PROBLEM TO WORK ON: Of the lines below, report only those that contain "accomplish".

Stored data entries

================

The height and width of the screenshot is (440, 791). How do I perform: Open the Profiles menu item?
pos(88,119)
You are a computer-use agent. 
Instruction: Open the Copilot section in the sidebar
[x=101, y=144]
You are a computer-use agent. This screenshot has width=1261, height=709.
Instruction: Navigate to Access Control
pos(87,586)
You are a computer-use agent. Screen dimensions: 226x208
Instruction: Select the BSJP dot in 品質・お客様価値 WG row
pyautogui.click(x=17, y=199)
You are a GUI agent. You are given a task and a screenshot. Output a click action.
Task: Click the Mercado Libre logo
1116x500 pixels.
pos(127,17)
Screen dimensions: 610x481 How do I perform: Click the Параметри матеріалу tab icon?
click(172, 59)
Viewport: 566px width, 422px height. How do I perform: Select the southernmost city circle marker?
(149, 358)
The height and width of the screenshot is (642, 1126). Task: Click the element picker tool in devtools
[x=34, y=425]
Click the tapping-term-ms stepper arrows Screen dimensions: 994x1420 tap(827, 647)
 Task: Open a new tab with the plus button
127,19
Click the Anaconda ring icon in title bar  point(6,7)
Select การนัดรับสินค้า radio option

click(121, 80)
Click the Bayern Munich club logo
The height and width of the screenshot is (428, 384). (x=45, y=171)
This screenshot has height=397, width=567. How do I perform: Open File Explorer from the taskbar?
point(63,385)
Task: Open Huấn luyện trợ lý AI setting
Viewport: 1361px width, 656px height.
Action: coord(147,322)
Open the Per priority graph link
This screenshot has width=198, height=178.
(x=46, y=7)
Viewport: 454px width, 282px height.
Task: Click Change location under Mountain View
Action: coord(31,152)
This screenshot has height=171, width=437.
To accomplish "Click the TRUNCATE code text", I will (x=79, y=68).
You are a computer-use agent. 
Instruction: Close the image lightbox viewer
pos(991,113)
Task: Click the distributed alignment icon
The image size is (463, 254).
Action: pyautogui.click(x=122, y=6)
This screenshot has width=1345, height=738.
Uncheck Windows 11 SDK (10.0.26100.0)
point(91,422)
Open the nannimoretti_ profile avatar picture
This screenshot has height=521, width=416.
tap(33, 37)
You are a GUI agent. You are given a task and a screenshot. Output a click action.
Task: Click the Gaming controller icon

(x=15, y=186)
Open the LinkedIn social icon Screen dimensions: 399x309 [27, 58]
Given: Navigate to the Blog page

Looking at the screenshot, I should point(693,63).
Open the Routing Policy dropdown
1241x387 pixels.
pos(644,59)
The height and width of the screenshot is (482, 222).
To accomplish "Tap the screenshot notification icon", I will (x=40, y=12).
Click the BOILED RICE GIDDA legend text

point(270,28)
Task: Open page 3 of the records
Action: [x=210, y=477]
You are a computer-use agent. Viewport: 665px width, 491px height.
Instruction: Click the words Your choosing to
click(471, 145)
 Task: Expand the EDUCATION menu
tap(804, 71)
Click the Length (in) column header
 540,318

================

SOLUTION FOR THIS EXERCISE:
To accomplish "Click the TRUNCATE code text", I will (x=79, y=68).
To accomplish "Tap the screenshot notification icon", I will (x=40, y=12).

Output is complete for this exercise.